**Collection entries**
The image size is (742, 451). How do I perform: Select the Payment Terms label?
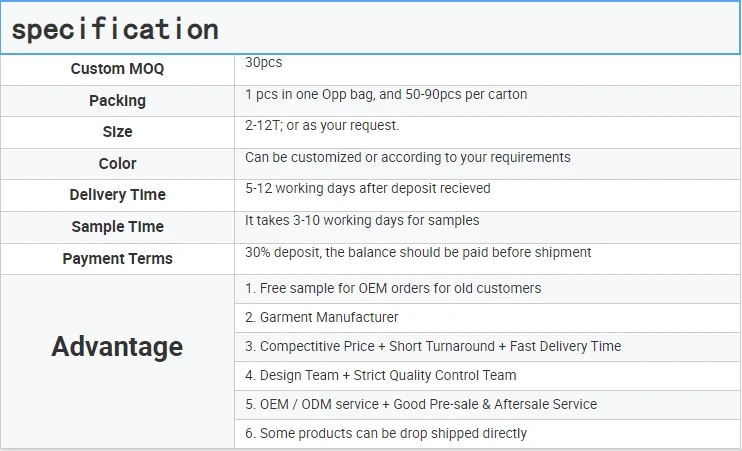117,259
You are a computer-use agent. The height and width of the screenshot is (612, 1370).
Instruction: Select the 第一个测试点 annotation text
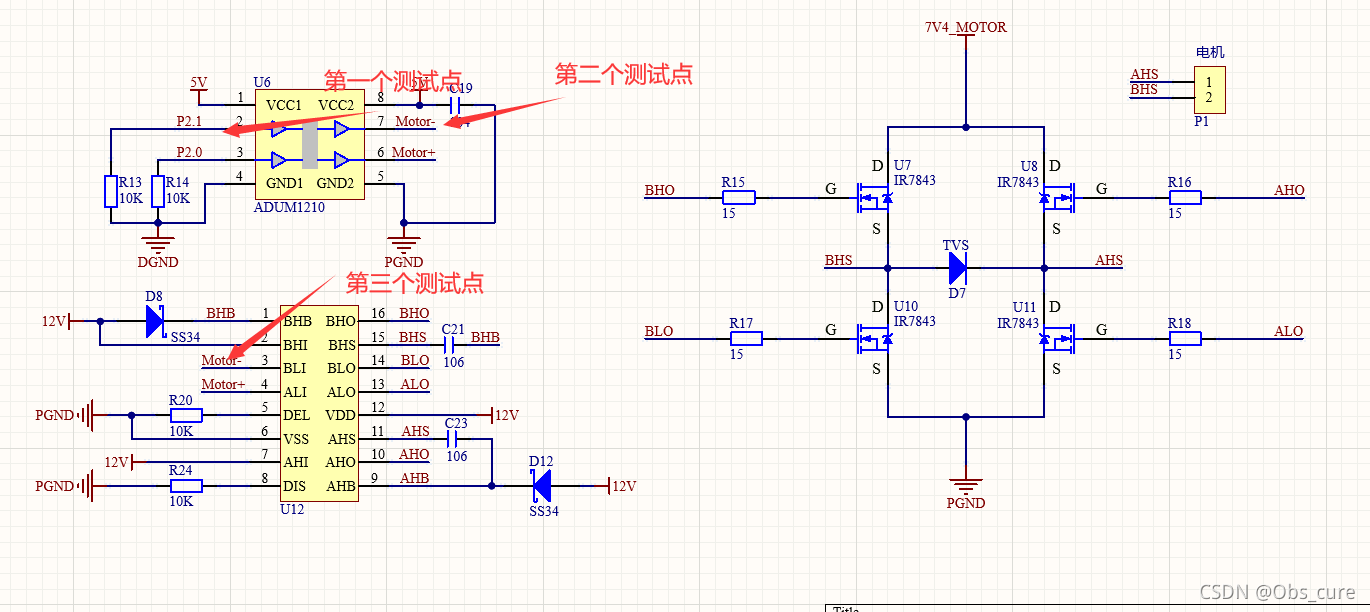[393, 80]
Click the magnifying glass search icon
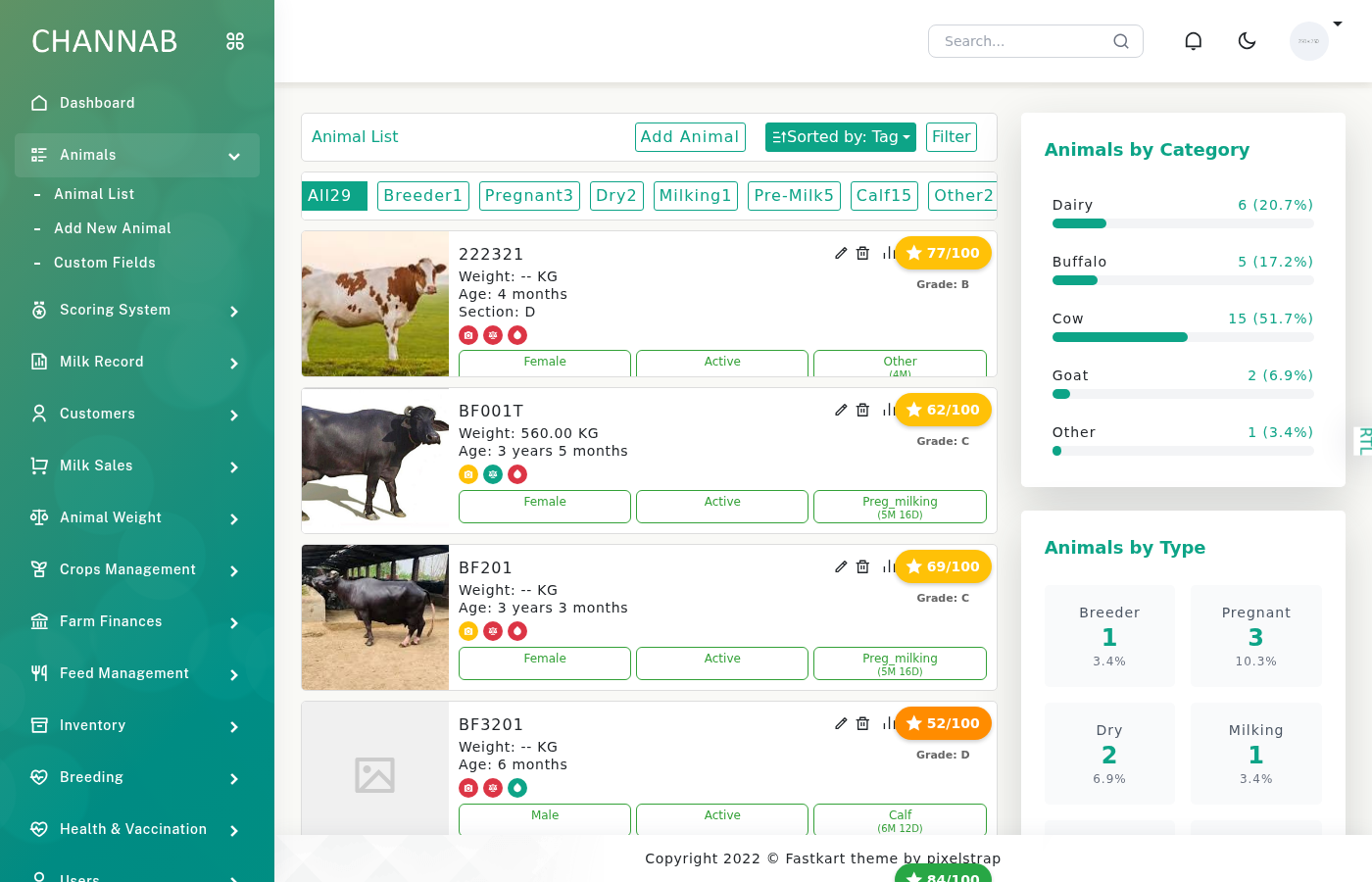 (1120, 41)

**What you should do**
Set down all of the entries exactly as they appear, but keep the images out.

**Response**
The image size is (742, 451). How do I perform: Select the Payment Terms label?
117,259
You are a computer-use agent. The height and width of the screenshot is (612, 1370).
Instruction: Select the 第一个测试点 annotation text
[393, 80]
Click the magnifying glass search icon
 (1120, 41)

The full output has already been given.